-- Your goal --
Set down the material exactly. Keep every line.

-- Extracted material --
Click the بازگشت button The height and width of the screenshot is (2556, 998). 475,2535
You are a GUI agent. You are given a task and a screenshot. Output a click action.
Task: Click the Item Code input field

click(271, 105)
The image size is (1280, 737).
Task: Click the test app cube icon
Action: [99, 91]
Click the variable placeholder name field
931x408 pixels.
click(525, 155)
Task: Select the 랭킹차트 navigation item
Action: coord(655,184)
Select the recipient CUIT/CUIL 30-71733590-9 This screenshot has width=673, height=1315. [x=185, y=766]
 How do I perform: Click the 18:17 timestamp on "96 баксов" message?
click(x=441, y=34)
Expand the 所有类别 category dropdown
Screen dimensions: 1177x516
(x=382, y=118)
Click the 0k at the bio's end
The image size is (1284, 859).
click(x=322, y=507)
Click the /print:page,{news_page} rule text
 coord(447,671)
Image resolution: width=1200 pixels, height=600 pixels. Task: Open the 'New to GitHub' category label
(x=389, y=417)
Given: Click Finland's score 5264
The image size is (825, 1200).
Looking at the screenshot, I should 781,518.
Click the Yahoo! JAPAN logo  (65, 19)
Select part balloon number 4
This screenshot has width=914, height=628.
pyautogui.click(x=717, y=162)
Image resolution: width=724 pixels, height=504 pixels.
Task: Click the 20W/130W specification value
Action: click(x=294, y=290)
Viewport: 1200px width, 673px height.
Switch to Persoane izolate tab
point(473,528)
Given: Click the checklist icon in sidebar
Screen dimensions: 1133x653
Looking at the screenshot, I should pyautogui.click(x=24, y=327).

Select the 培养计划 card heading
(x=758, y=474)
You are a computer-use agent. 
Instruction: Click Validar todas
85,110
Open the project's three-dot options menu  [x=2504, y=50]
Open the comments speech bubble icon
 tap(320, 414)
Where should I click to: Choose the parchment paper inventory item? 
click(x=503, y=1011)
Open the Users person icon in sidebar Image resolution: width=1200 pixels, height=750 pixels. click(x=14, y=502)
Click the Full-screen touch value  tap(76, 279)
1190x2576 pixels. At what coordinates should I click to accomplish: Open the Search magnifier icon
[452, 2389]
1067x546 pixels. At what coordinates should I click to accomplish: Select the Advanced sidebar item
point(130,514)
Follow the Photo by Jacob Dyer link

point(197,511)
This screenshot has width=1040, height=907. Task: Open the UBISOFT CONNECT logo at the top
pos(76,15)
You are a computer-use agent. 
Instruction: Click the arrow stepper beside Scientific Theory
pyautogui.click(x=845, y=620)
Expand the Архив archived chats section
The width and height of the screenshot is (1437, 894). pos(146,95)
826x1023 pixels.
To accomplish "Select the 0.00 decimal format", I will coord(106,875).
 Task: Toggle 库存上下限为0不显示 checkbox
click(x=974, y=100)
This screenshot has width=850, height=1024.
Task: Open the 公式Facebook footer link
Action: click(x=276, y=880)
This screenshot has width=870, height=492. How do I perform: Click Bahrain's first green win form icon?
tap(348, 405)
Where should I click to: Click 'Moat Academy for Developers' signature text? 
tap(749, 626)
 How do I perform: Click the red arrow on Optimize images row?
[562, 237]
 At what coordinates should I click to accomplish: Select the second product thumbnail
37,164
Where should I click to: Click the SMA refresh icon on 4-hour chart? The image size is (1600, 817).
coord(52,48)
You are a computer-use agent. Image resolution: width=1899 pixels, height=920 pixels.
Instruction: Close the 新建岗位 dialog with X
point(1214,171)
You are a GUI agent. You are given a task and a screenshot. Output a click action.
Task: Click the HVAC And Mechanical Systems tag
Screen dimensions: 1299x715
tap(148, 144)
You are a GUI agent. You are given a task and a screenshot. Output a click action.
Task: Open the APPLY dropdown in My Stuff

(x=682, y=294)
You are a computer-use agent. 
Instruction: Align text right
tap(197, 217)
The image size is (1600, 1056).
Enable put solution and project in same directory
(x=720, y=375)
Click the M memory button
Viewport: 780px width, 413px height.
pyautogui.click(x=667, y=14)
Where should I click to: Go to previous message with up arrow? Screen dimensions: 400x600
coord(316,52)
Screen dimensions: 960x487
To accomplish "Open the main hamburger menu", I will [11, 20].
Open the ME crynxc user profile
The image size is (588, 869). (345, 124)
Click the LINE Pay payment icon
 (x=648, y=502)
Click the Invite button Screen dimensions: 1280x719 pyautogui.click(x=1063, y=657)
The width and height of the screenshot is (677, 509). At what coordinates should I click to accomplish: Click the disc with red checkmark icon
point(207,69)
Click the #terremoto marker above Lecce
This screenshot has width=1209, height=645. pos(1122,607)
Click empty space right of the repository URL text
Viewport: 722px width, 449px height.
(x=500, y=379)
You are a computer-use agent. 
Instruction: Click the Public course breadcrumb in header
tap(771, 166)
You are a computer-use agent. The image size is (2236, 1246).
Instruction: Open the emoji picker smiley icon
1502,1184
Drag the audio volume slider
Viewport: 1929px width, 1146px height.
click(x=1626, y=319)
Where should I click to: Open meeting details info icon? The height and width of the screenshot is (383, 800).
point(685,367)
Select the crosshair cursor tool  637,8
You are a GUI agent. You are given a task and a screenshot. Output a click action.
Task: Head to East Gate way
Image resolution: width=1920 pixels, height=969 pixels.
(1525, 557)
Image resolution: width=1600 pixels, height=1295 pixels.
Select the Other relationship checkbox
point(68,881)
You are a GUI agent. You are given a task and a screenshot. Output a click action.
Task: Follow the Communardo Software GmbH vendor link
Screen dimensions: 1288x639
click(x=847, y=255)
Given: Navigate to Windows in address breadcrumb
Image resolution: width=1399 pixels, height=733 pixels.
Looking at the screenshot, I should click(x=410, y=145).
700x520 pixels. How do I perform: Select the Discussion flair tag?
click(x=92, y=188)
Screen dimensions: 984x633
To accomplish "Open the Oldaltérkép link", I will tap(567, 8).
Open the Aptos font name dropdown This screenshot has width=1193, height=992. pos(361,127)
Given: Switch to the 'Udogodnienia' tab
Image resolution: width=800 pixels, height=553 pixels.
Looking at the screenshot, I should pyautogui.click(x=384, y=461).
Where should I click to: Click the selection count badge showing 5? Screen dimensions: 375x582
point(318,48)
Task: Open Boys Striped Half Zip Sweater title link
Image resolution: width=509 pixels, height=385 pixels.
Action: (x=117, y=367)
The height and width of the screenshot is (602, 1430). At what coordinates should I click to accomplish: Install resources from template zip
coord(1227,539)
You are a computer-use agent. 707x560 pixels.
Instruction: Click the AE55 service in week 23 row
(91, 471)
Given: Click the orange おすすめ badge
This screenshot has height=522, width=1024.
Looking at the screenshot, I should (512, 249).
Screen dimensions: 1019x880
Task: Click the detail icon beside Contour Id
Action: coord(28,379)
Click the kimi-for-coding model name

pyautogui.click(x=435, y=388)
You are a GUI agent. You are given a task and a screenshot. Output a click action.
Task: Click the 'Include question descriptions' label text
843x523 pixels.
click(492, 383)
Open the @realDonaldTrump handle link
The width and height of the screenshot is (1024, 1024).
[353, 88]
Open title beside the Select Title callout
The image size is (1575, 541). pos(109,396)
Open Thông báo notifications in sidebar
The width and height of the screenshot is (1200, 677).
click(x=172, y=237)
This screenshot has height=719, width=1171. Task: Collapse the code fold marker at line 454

-- Answer section --
Click the بازگشت button The height and width of the screenshot is (2556, 998). 475,2535
You are a GUI agent. You are given a task and a screenshot. Output a click action.
Task: Click the Item Code input field

click(271, 105)
The image size is (1280, 737).
Task: Click the test app cube icon
Action: [99, 91]
Click the variable placeholder name field
931x408 pixels.
click(525, 155)
Task: Select the 랭킹차트 navigation item
Action: coord(655,184)
Select the recipient CUIT/CUIL 30-71733590-9 This screenshot has width=673, height=1315. [x=185, y=766]
 How do I perform: Click the 18:17 timestamp on "96 баксов" message?
click(x=441, y=34)
Expand the 所有类别 category dropdown
Screen dimensions: 1177x516
(x=382, y=118)
Click the 0k at the bio's end
The image size is (1284, 859).
click(x=322, y=507)
Click the /print:page,{news_page} rule text
 coord(447,671)
Image resolution: width=1200 pixels, height=600 pixels. Task: Open the 'New to GitHub' category label
(x=389, y=417)
Given: Click Finland's score 5264
The image size is (825, 1200).
Looking at the screenshot, I should 781,518.
Click the Yahoo! JAPAN logo  (65, 19)
Select part balloon number 4
This screenshot has width=914, height=628.
pyautogui.click(x=717, y=162)
Image resolution: width=724 pixels, height=504 pixels.
Task: Click the 20W/130W specification value
Action: click(x=294, y=290)
Viewport: 1200px width, 673px height.
Switch to Persoane izolate tab
point(473,528)
Given: Click the checklist icon in sidebar
Screen dimensions: 1133x653
Looking at the screenshot, I should pyautogui.click(x=24, y=327).

Select the 培养计划 card heading
(x=758, y=474)
You are a computer-use agent. 
Instruction: Click Validar todas
85,110
Open the project's three-dot options menu  [x=2504, y=50]
Open the comments speech bubble icon
 tap(320, 414)
Where should I click to: Choose the parchment paper inventory item? 
click(x=503, y=1011)
Open the Users person icon in sidebar Image resolution: width=1200 pixels, height=750 pixels. click(x=14, y=502)
Click the Full-screen touch value  tap(76, 279)
1190x2576 pixels. At what coordinates should I click to accomplish: Open the Search magnifier icon
[452, 2389]
1067x546 pixels. At what coordinates should I click to accomplish: Select the Advanced sidebar item
point(130,514)
Follow the Photo by Jacob Dyer link

point(197,511)
This screenshot has width=1040, height=907. Task: Open the UBISOFT CONNECT logo at the top
pos(76,15)
You are a computer-use agent. 
Instruction: Click the arrow stepper beside Scientific Theory
pyautogui.click(x=845, y=620)
Expand the Архив archived chats section
The width and height of the screenshot is (1437, 894). pos(146,95)
826x1023 pixels.
To accomplish "Select the 0.00 decimal format", I will coord(106,875).
 Task: Toggle 库存上下限为0不显示 checkbox
click(x=974, y=100)
This screenshot has width=850, height=1024.
Task: Open the 公式Facebook footer link
Action: click(x=276, y=880)
This screenshot has width=870, height=492. How do I perform: Click Bahrain's first green win form icon?
tap(348, 405)
Where should I click to: Click 'Moat Academy for Developers' signature text? 
tap(749, 626)
 How do I perform: Click the red arrow on Optimize images row?
[562, 237]
 At what coordinates should I click to accomplish: Select the second product thumbnail
37,164
Where should I click to: Click the SMA refresh icon on 4-hour chart? The image size is (1600, 817).
coord(52,48)
You are a computer-use agent. Image resolution: width=1899 pixels, height=920 pixels.
Instruction: Close the 新建岗位 dialog with X
point(1214,171)
You are a GUI agent. You are given a task and a screenshot. Output a click action.
Task: Click the HVAC And Mechanical Systems tag
Screen dimensions: 1299x715
tap(148, 144)
You are a GUI agent. You are given a task and a screenshot. Output a click action.
Task: Open the APPLY dropdown in My Stuff

(x=682, y=294)
You are a computer-use agent. 
Instruction: Align text right
tap(197, 217)
The image size is (1600, 1056).
Enable put solution and project in same directory
(x=720, y=375)
Click the M memory button
Viewport: 780px width, 413px height.
pyautogui.click(x=667, y=14)
Where should I click to: Go to previous message with up arrow? Screen dimensions: 400x600
coord(316,52)
Screen dimensions: 960x487
To accomplish "Open the main hamburger menu", I will [11, 20].
Open the ME crynxc user profile
The image size is (588, 869). (345, 124)
Click the LINE Pay payment icon
 (x=648, y=502)
Click the Invite button Screen dimensions: 1280x719 pyautogui.click(x=1063, y=657)
The width and height of the screenshot is (677, 509). At what coordinates should I click to accomplish: Click the disc with red checkmark icon
point(207,69)
Click the #terremoto marker above Lecce
This screenshot has width=1209, height=645. pos(1122,607)
Click empty space right of the repository URL text
Viewport: 722px width, 449px height.
(x=500, y=379)
You are a computer-use agent. 
Instruction: Click the Public course breadcrumb in header
tap(771, 166)
You are a computer-use agent. The image size is (2236, 1246).
Instruction: Open the emoji picker smiley icon
1502,1184
Drag the audio volume slider
Viewport: 1929px width, 1146px height.
click(x=1626, y=319)
Where should I click to: Open meeting details info icon? The height and width of the screenshot is (383, 800).
point(685,367)
Select the crosshair cursor tool  637,8
You are a GUI agent. You are given a task and a screenshot. Output a click action.
Task: Head to East Gate way
Image resolution: width=1920 pixels, height=969 pixels.
(1525, 557)
Image resolution: width=1600 pixels, height=1295 pixels.
Select the Other relationship checkbox
point(68,881)
You are a GUI agent. You are given a task and a screenshot. Output a click action.
Task: Follow the Communardo Software GmbH vendor link
Screen dimensions: 1288x639
click(x=847, y=255)
Given: Navigate to Windows in address breadcrumb
Image resolution: width=1399 pixels, height=733 pixels.
Looking at the screenshot, I should click(x=410, y=145).
700x520 pixels. How do I perform: Select the Discussion flair tag?
click(x=92, y=188)
Screen dimensions: 984x633
To accomplish "Open the Oldaltérkép link", I will tap(567, 8).
Open the Aptos font name dropdown This screenshot has width=1193, height=992. pos(361,127)
Given: Switch to the 'Udogodnienia' tab
Image resolution: width=800 pixels, height=553 pixels.
Looking at the screenshot, I should pyautogui.click(x=384, y=461).
Where should I click to: Click the selection count badge showing 5? Screen dimensions: 375x582
point(318,48)
Task: Open Boys Striped Half Zip Sweater title link
Image resolution: width=509 pixels, height=385 pixels.
Action: (x=117, y=367)
The height and width of the screenshot is (602, 1430). At what coordinates should I click to accomplish: Install resources from template zip
coord(1227,539)
You are a computer-use agent. 707x560 pixels.
Instruction: Click the AE55 service in week 23 row
(91, 471)
Given: Click the orange おすすめ badge
This screenshot has height=522, width=1024.
Looking at the screenshot, I should (512, 249).
Screen dimensions: 1019x880
Task: Click the detail icon beside Contour Id
Action: coord(28,379)
Click the kimi-for-coding model name

pyautogui.click(x=435, y=388)
You are a GUI agent. You are given a task and a screenshot. Output a click action.
Task: Click the 'Include question descriptions' label text
843x523 pixels.
click(492, 383)
Open the @realDonaldTrump handle link
The width and height of the screenshot is (1024, 1024).
[353, 88]
Open title beside the Select Title callout
The image size is (1575, 541). pos(109,396)
Open Thông báo notifications in sidebar
The width and height of the screenshot is (1200, 677).
click(x=172, y=237)
This screenshot has height=719, width=1171. Task: Collapse the code fold marker at line 454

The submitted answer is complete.